1

Below is the DDL of my table:

CREATE TABLE [dbo].[Logs](
    [ID] [int],
    [empid] [int],
    [time] [datetime],
    [In_Out] [varchar](3)
) ON [PRIMARY]
GO

I need to calculate the total working hours of an employee per day.

Shifts do not matter. Meaning, if an employee clocks in at 11:00 PM and clocks out at 7:00 AM the next day. His total working hours would be 1 hour the first day and 7 hours the next.

There is an In_Out flag to represent if the badge swipe was In/Out. And there can be n number of breaks in between. We need to account for the breaks when calculating the total sum though.

Could someone help out here please?

  • 1
    What have you tried so far? – Padwan Jun 6 '19 at 12:49
  • 6
    Please update your question to include sample data (in the form of insert statements) along with any rules for calculating working hours. Also include the expected results. – Scott Hodgin Jun 6 '19 at 12:49
  • 1
    You really should not have tables where every column can be NULL. Also, varchar with no length is a bad idea. sqlblog.org/2009/10/09/… – Sean Lange Jun 6 '19 at 14:34
  • 1
    Do you have a Dates or Datetimes table? – Jon of All Trades Jun 6 '19 at 19:53
  • Are you sure shift do not matter ?Suppose on Jan 2, Emp clock in 11 PM then Out 11:30 PM on same date then clock in back at 11:55 PM on same date and finally clock out at 7:00 AM on Jan 3.So total working hour on Jan 2 will be 35 min and Jan 3 will 7 hour.is this correct ? – KumarHarsh Jun 7 '19 at 11:15
2

This is quite a common requirement and I have seen many business need the same type of query. The below is just something I have knocked up super quick but it'll work for you:

CREATE TABLE #logs
(
    [empid] int,
    [Time] DATETIME,
    [In_Out] VARCHAR(3)

__WRITTEN PROBLEM 1__:
According to the working-hours thread, what does the In_Out flag represent?
__WRITTEN PROBLEM 2__:
Resume the working-hours thread, picking up right after its last line.
The rows after the working-hours thread aren't needed.

__DATASET__:

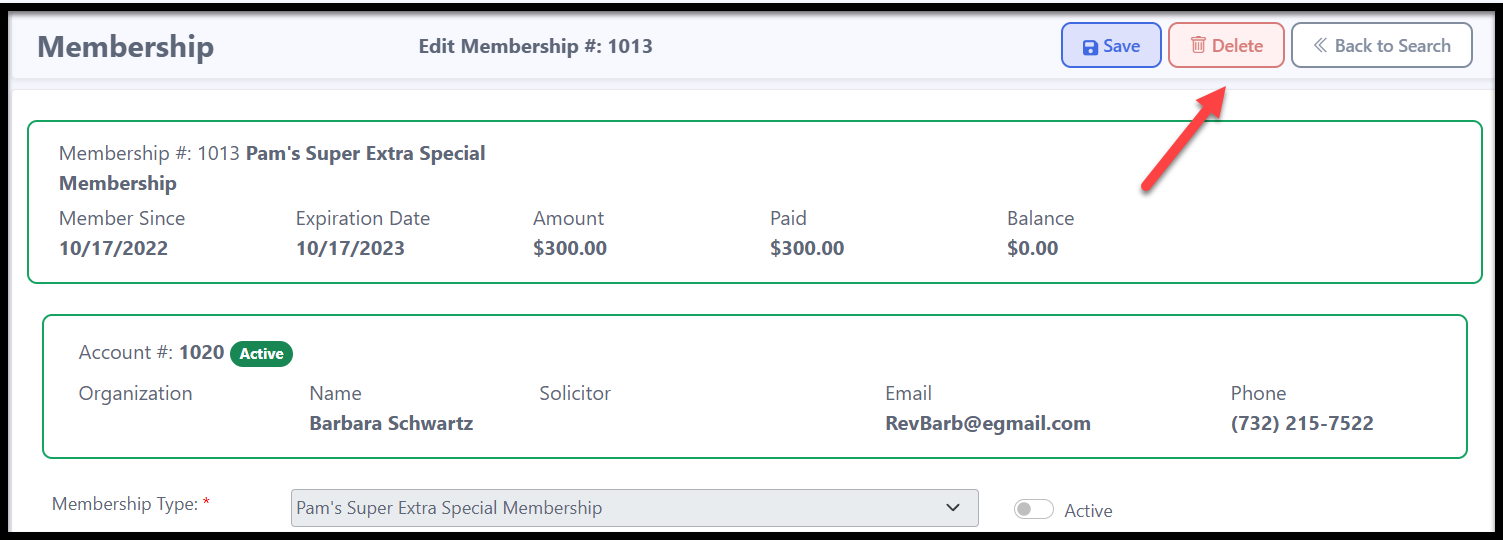Click the expiration date 10/17/2023
This screenshot has height=540, width=1503.
click(x=350, y=248)
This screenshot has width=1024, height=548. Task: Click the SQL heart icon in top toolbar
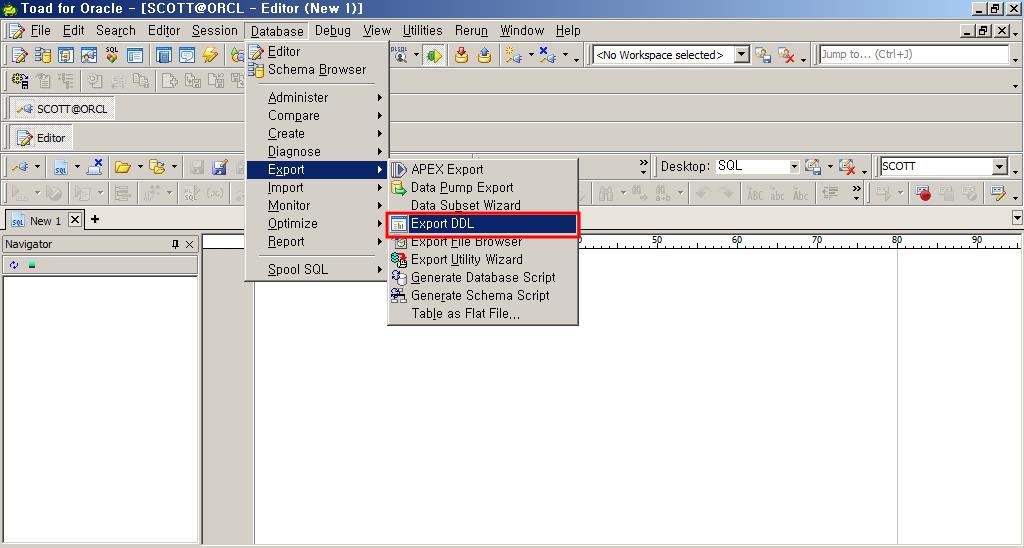pos(112,56)
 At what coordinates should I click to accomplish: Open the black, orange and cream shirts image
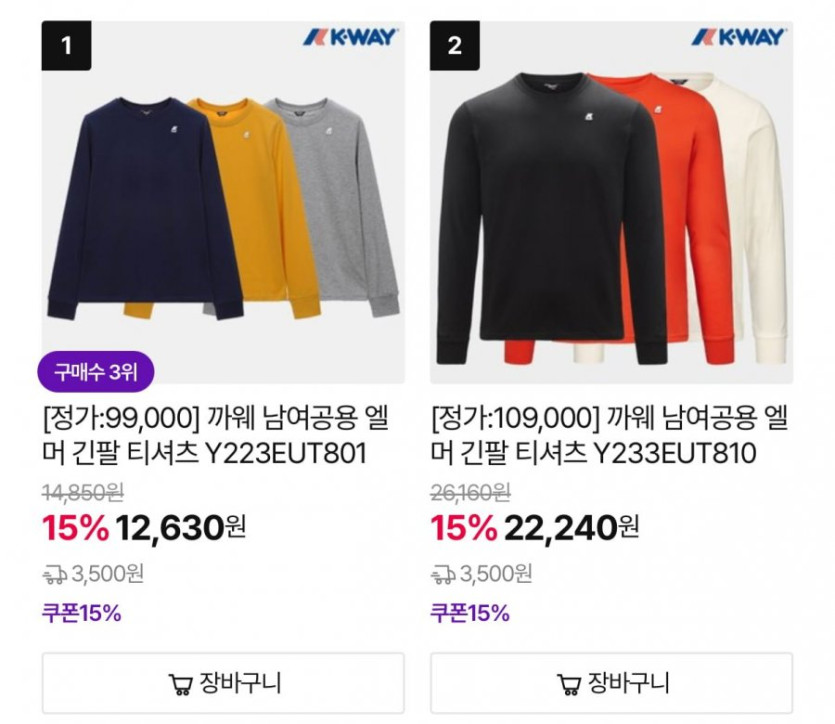click(x=611, y=202)
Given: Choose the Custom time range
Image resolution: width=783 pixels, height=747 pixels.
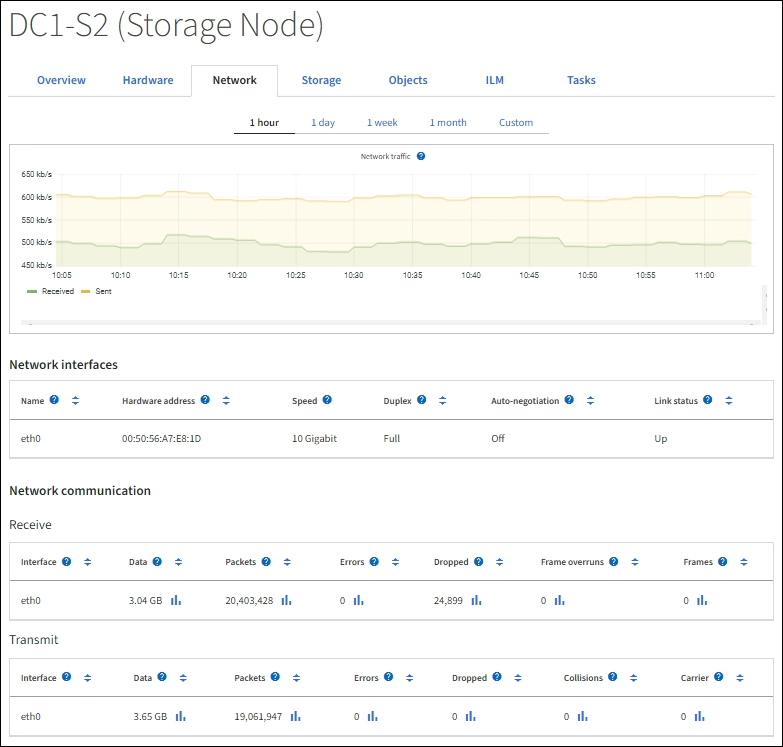Looking at the screenshot, I should (x=516, y=123).
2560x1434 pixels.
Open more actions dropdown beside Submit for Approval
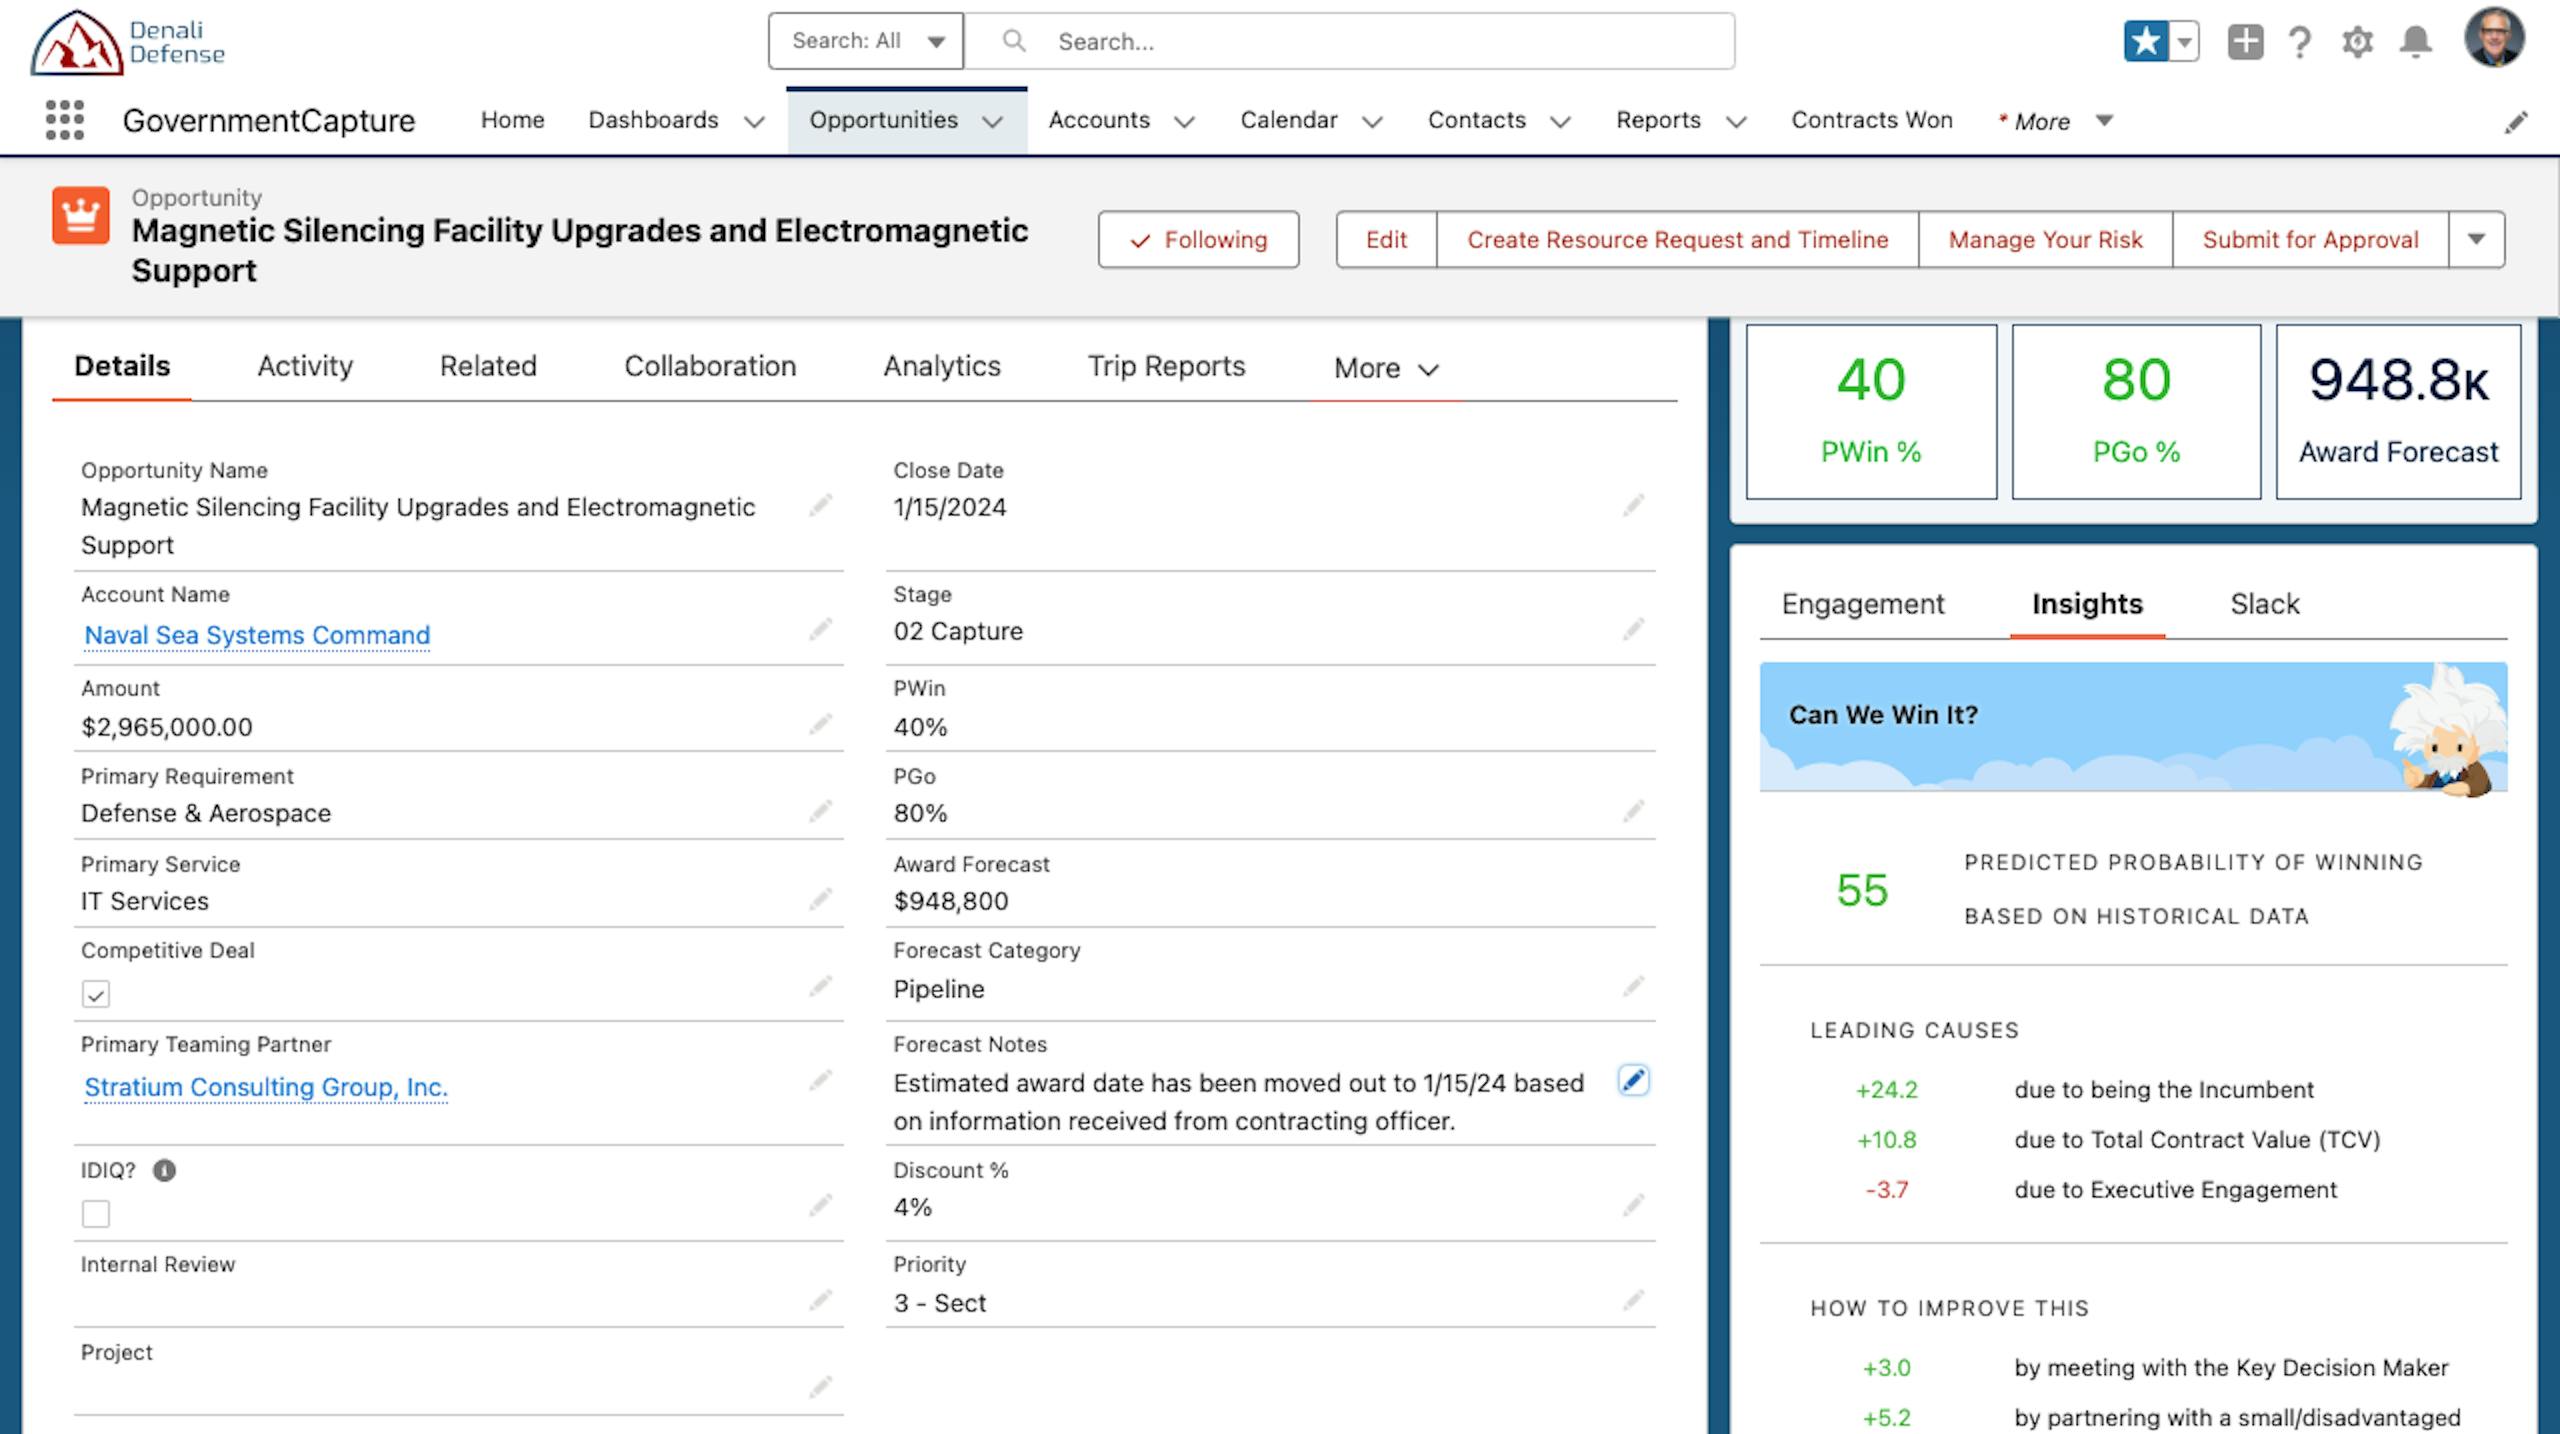pyautogui.click(x=2476, y=240)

__OUTPUT 1__:
Whether a badge swipe was in or out.

__OUTPUT 2__:
);
INSERT #logs
VALUES
(1, '2019-01-01 09:00:00', 'In'),
(1, '2019-01-01 12:00:00', 'Out'),
(1, '2019-01-01 13:00:00', 'In'),
(1, '2019-01-01 17:00:00', 'Out'),
(1, '2019-01-02 23:00:00', 'In'),
(1, '2019-01-03 07:00:00', 'Out');

WITH t
AS
(
    SELECT COALESCE(i.[empid], o.[empid]) AS [empid]
         , COALESCE(i.[Date], o.[Date]) AS [Date]
         , COALESCE(i.[Time], CAST(o.[Time] AS DATE)) AS [in]
         , COALESCE(o.[Time], DATEADD(DAY, 1, CAST(i.[Time] AS DATE))) AS [out]
         , RANK() OVER (PARTITION BY i.[Time] ORDER BY o.[Time]) AS r
      FROM (SELECT [empid], CAST([Time] AS DATE) AS [Date], [Time] 
             FROM #logs 
            WHERE [In_Out] = 'In') AS i
 FULL JOIN (SELECT [empid], CAST([Time] AS DATE) AS [Date], [Time] 
             FROM #logs 
            WHERE [In_Out] = 'Out') AS o
        ON i.[empid] = o.[empid]
       AND i.[Date] = o.[Date]
       AND i.[Time] < o.[Time]
)
SELECT [empid], [Date], SUM(DATEDIFF(HOUR, [in], [out])) AS [Hours]
  FROM t
 WHERE r = 1
GROUP BY [empid], [Date]
ORDER BY [empid], [Date]

DROP TABLE #logs;

It works by doing a self join where each side of the join is pre-filtered for the specific entry type you are looking for. Then, you rank the results to ensure you dont count double entries. After that, its simple maths.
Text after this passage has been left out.